Фельдман был едва заметен из-за трибуны, и для нормального контакта с залом ему не хватало одного только вставания на цыпочки, так что приходилось постоянно подпрыгивать. За недолгое время учебы Фельдман обнаружил столько несовершенств в бытовом секторе, что никак не мог остановиться. За какой-то баррель мутной воды, просочившейся в его комнату через потолочную щель, он полчаса крыл заместителя ректора по административно-хозяйственной части и прочих причастных к промоине. Его выступление вызвало целый тайфун — такова была мгновенная реакция зала, хотя в принципе публика спешила завершить собрание.

— Сливай кипяток! — услышал он совет заканчивать речь. И народ был прав — текста и так уже было достаточно.

Инвектива Фельдмана получилась настолько убойной, что исключила все последующие прения — возразить на нее и в самом деле было нечем. Фельдман, как спикер всея Руси, взглянул на президиум. По опущенным взорам он понял, что надолго зарекомендовал себя в профсоюзной среде. Осадив свое негодование на самом экстремуме, он покинул сцену.

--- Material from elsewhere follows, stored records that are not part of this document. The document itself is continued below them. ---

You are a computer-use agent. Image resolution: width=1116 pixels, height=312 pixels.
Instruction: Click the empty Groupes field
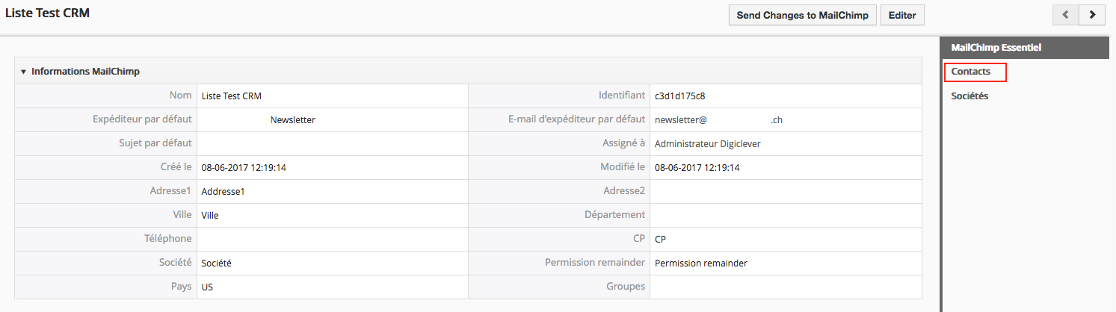click(785, 287)
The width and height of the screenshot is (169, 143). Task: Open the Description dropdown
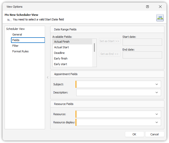coord(157,92)
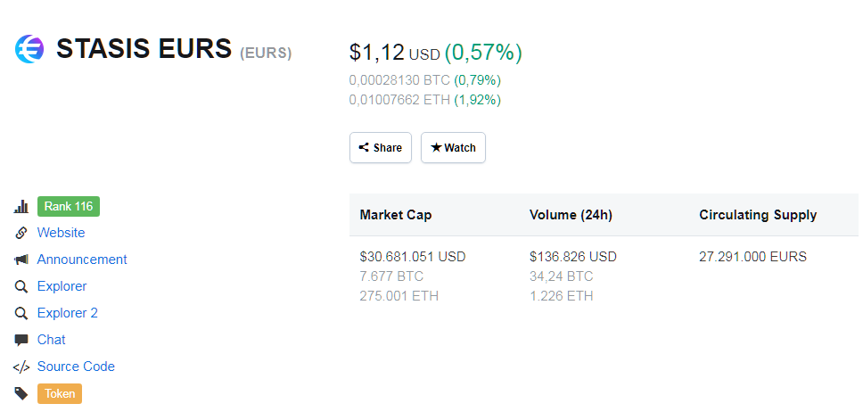Click the STASIS EURS coin logo
This screenshot has height=412, width=863.
pyautogui.click(x=29, y=48)
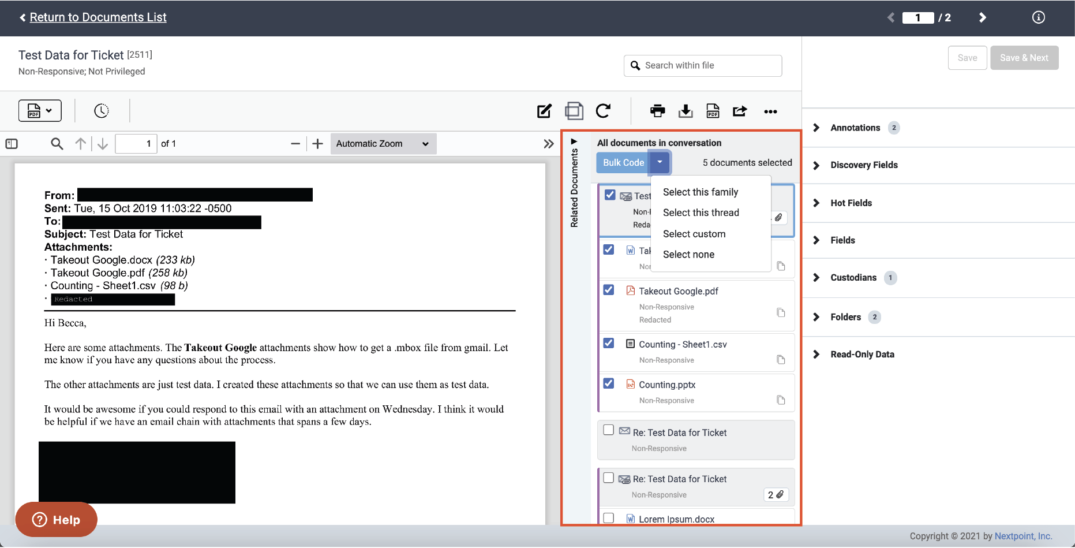Image resolution: width=1075 pixels, height=548 pixels.
Task: Click the download document icon
Action: [x=686, y=111]
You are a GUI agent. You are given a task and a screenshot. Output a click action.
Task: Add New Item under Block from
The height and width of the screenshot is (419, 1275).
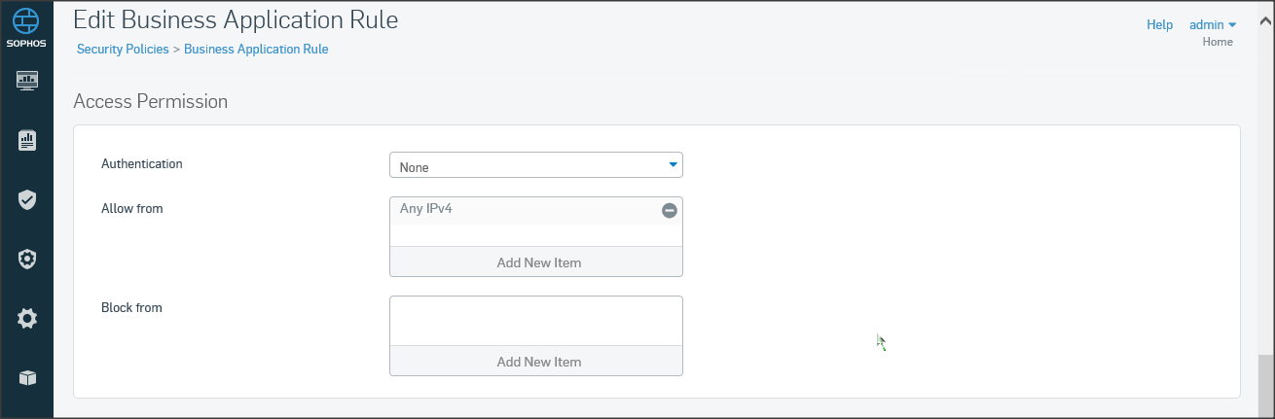pos(536,362)
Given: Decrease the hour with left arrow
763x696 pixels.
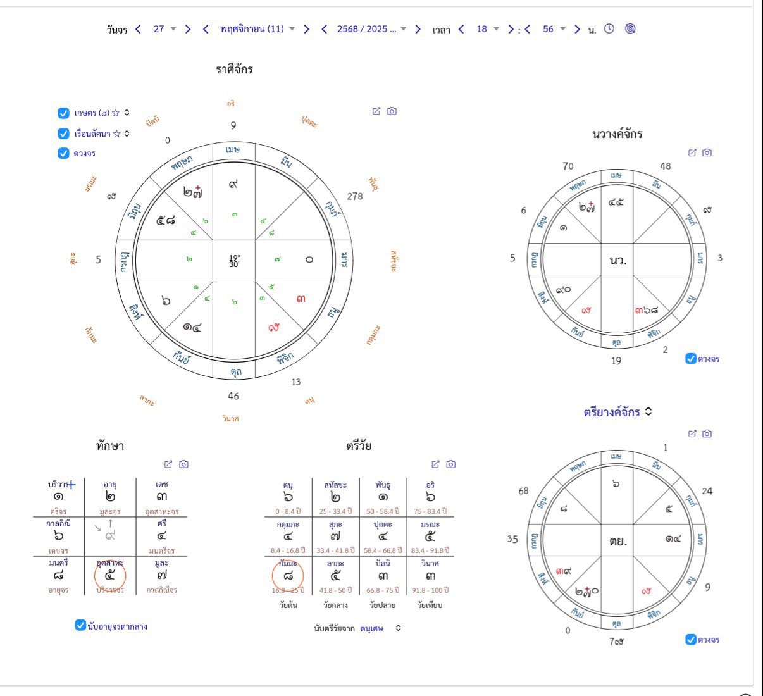Looking at the screenshot, I should click(461, 29).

В Риме за такие речи возводили в консулы, а нашего трудника взяли в профбюро института дополнительным рабочим членом.

— Нам такие нужны, — пояснил заместитель ректора, то ли радуясь, то ли улыбаясь. — Пусть борются!

У Фельдмана пошел карьерный рост — ему прочили пост профсоюзного босса. Фельдман не замедлил воспользоваться служебным положением и выбил для себя в штатном расписании профкома полставки сантехника. И тут же на четверть ставки нанял себе в помощники Мата, которому дал в пользование канализацию, как наиболее масштабное и ответственное дело. А себе оставил водопровод и крышу, чтобы лично заняться прорехой.

— Слесарю — слесарево, — пояснил он Мату свое предложение, — а по говну главным будешь ты. Мастерства тебе не занимать!

Мат, как всегда, не нашелся с быстрым ответом, и получилось, что согласился.

Заделать прореху в потолке комнаты до конца учебы Фельдману так и не удалось, поскольку все его рабочее время уходило на рейды по проверке комнат на предмет несданной посуды или чрезмерной перенаселенности приживалами. Боролась эта комиссия и со всякой другой левизной типа устройства временных притонов или мастерских по переливанию отечественного парфюма в западные флаконы с последующим сбытом после насыщения другими запахами.

Эта комиссия, которую возглавлял Фельдман, трясла жилища сотоварищей денно и нощно.

Как-то непогожим вечером в 540-й комнате спетая компания во главе с Матом гоняла бледные чаи по банкам из-под майонеза. Слабо обставленное чаепитие позволяло участникам пялиться на стены и рассматривать портреты, на которых были широко представлены мерины, мулы и другие лошади. Коллекция репродуктивных полотен принадлежала Фельдману. Он говорил, что мечтает стать конезаводчиком. Скорее всего, врал. Но по дружбе такое заяление легко проходило. Тем более что мечтать не вредно.

— Хоть бы, еп-тать, какой кусок халвы, ну, или лимон, что ли, — всосал в себя теплую и постную струю Мат. — А то живот, ну, это, прямо раздувает, мля, от пустоты.

— На днях я обнаружил под кроватью Фельдмана какую-то заначку, сообщил Мукин. — Целостный ящик с какими-то делами. Наверное, кто-то комнаты перепутал и занес предмет не туда.

Компания замерла и перестала хлюпать.

— Показывай, — сказал Пунктус.

— Я давно слежу за этим ящиком, — продолжил Мукин. — Уже месяц стоит. И никто его не трогает.